§ **What you need to do**: Here, set down only the lines between the line that contains "This screenshot has" and the final line of the material, both included, exactly as written. Skip the pictures.

[Records provided]

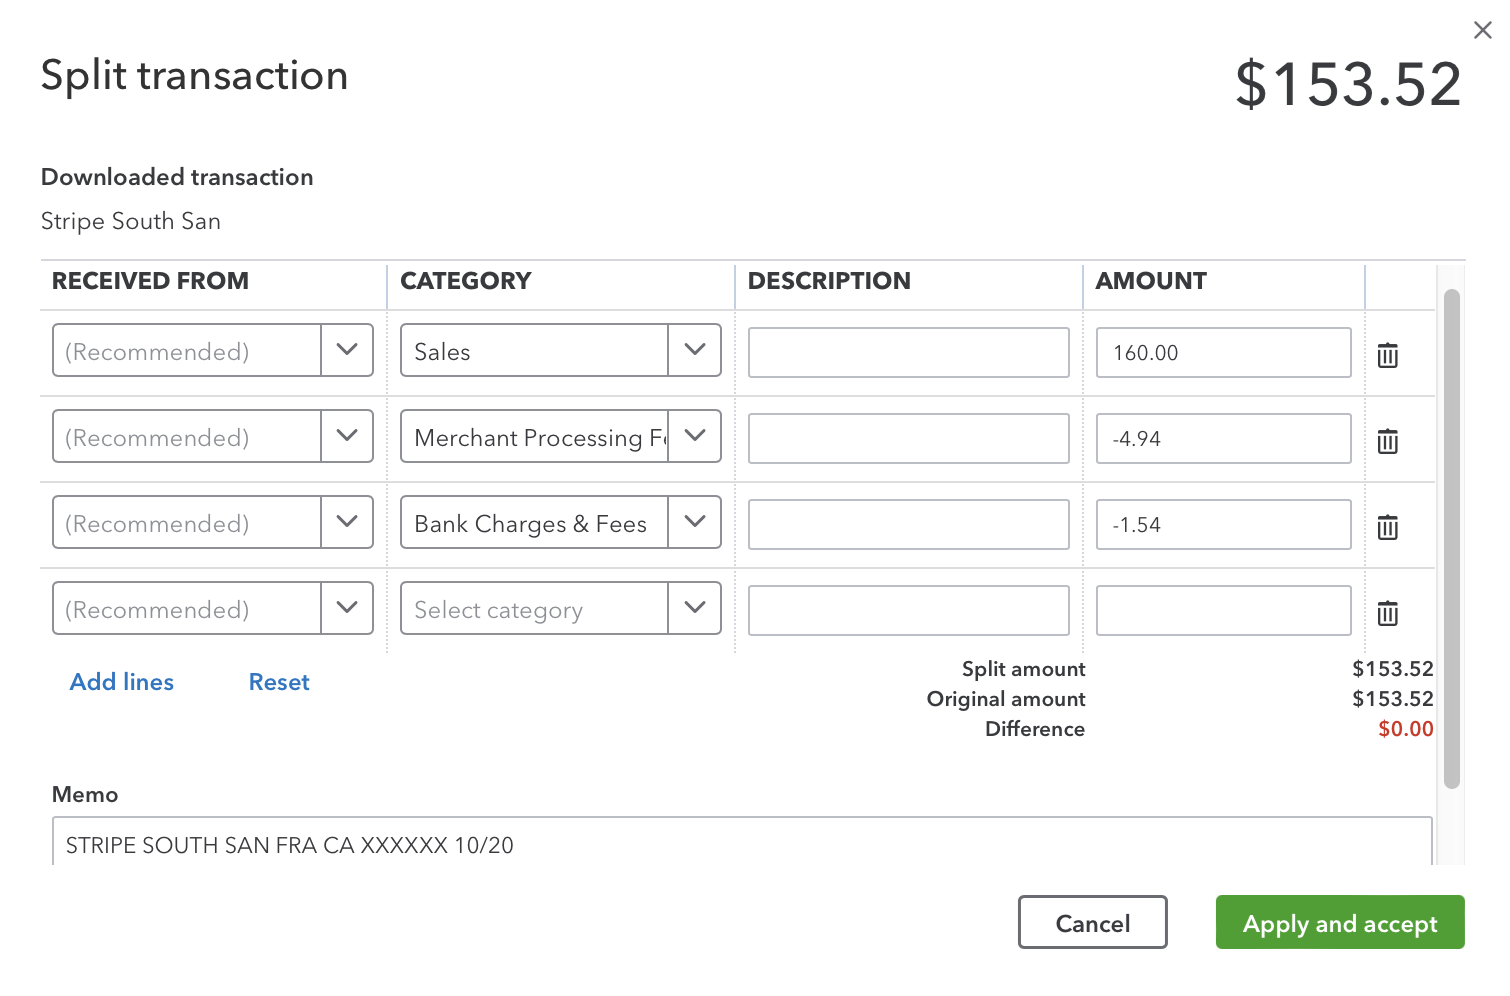Click the vertical scrollbar of the dialog
Viewport: 1510px width, 996px height.
pos(1451,540)
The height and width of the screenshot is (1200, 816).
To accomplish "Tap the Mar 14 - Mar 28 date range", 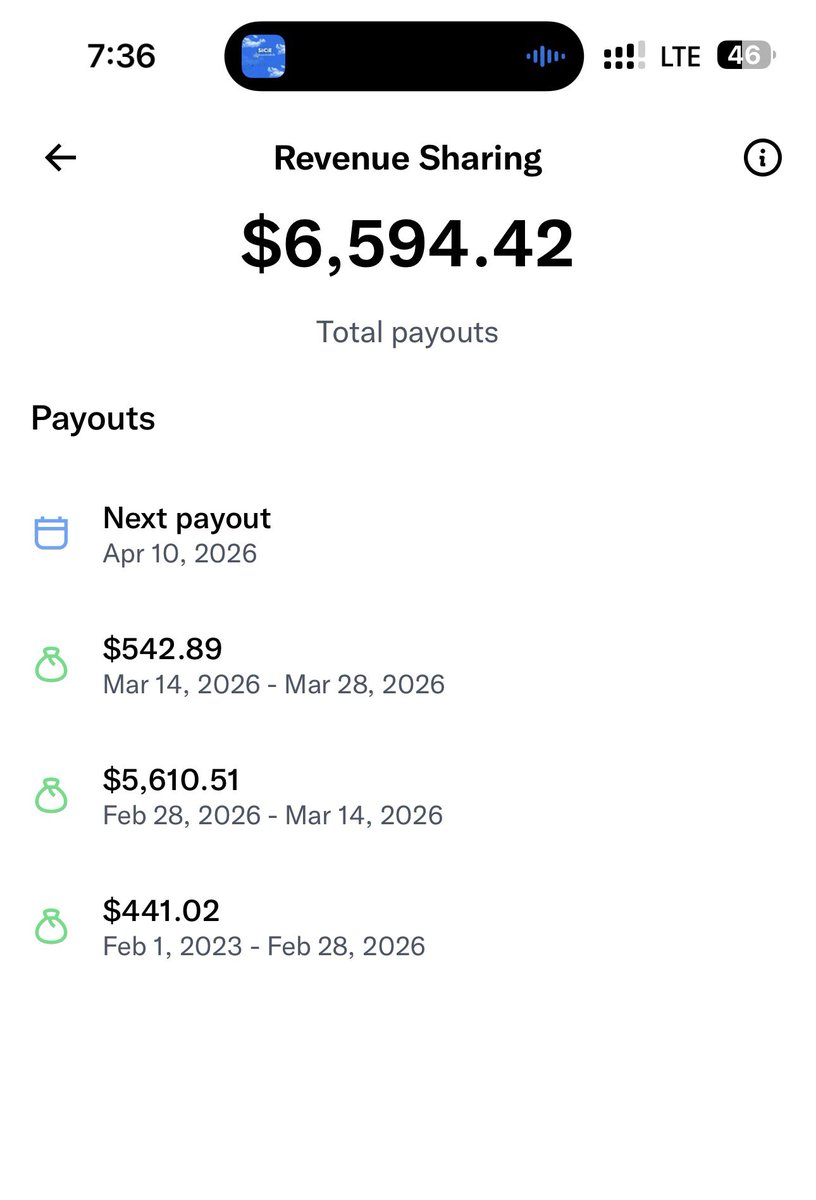I will coord(273,684).
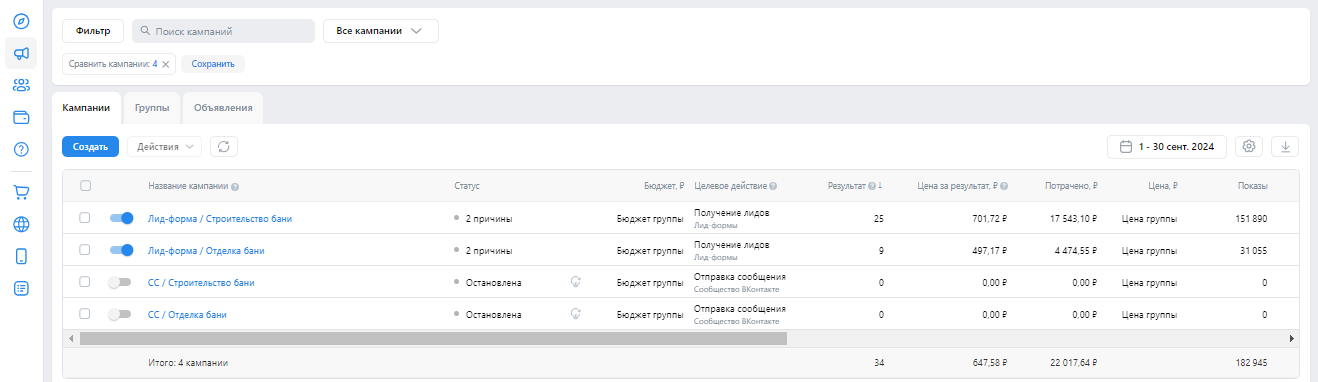
Task: Switch to the Группы tab
Action: 152,108
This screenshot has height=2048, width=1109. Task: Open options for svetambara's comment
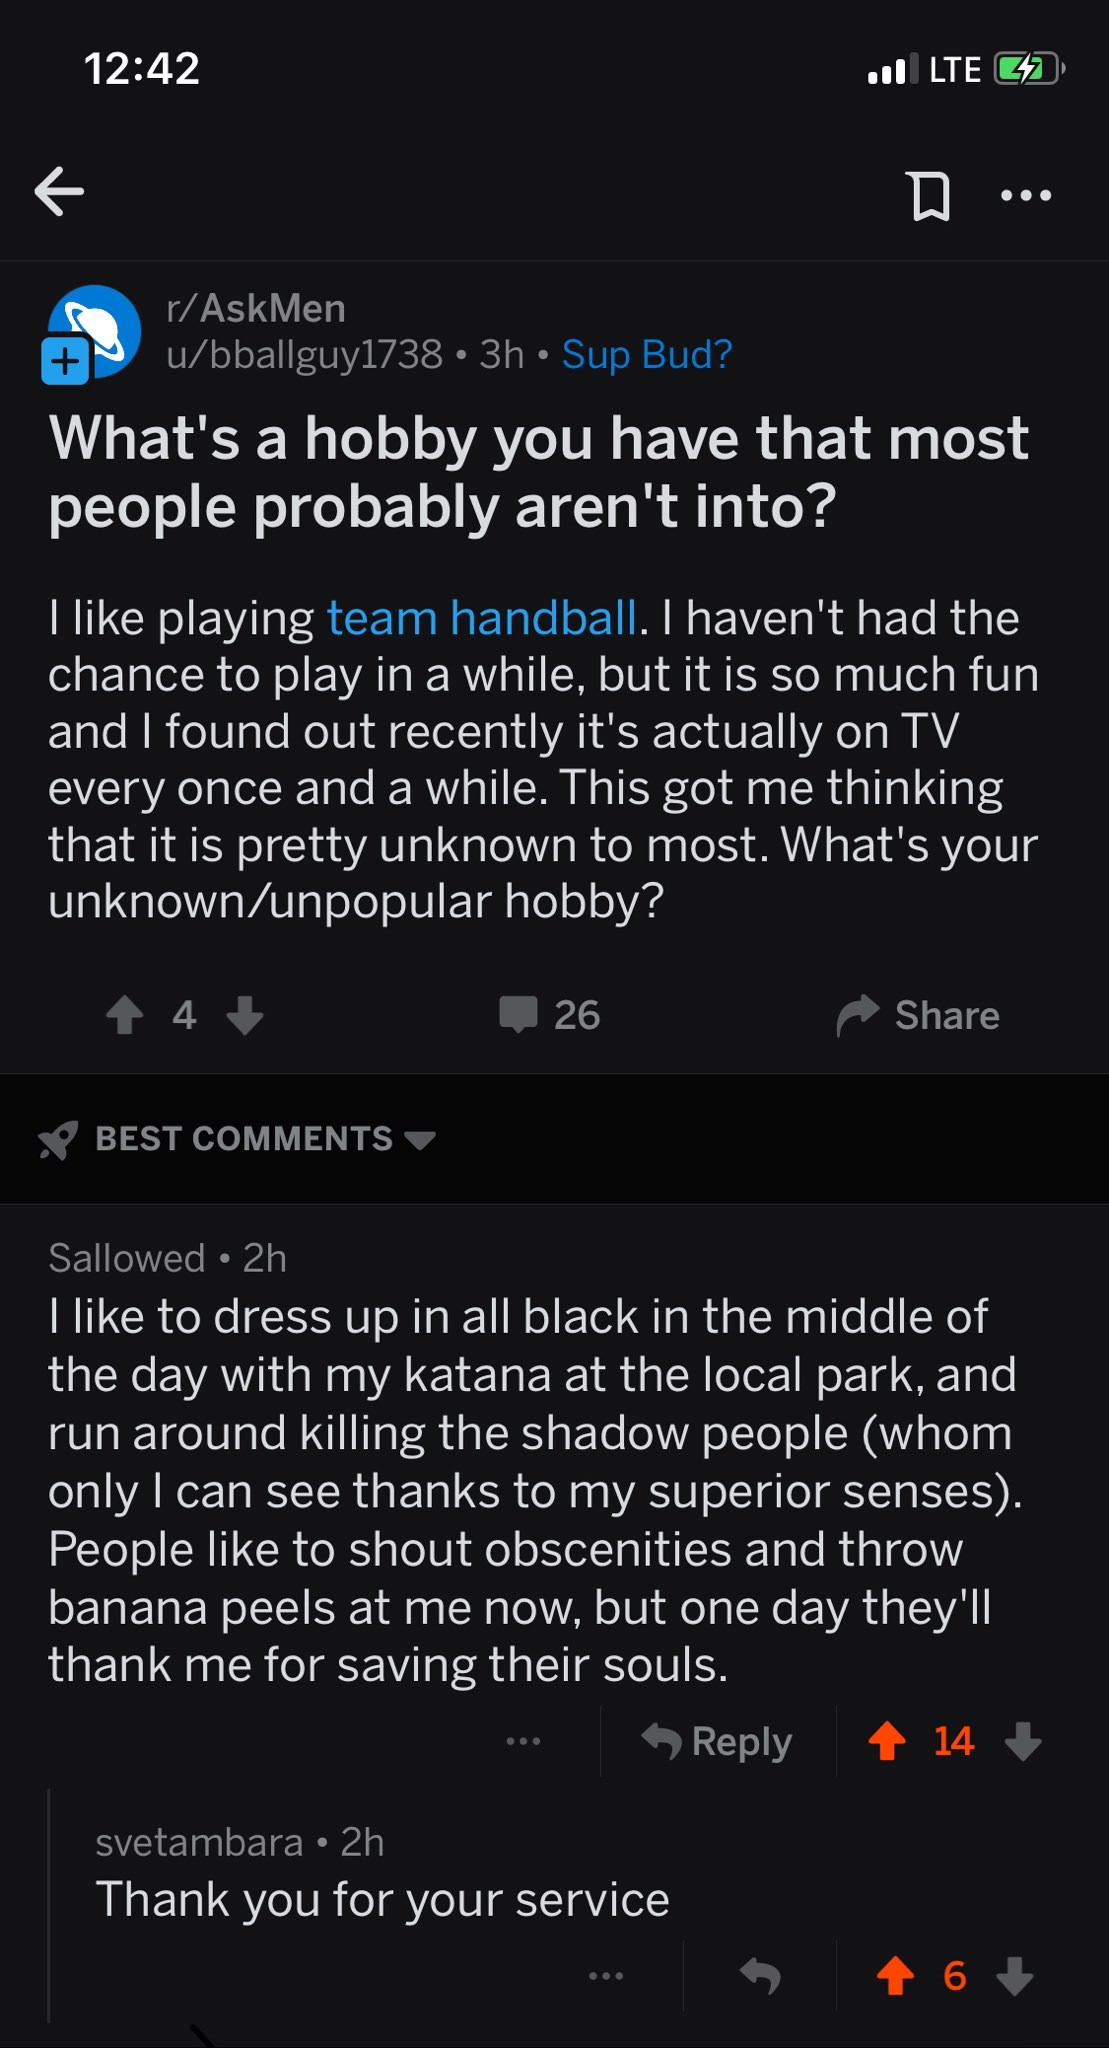point(606,1976)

[/Records provided]

§ **Answer to this task**:
This screenshot has height=2048, width=1109. Task: Open options for svetambara's comment
point(606,1976)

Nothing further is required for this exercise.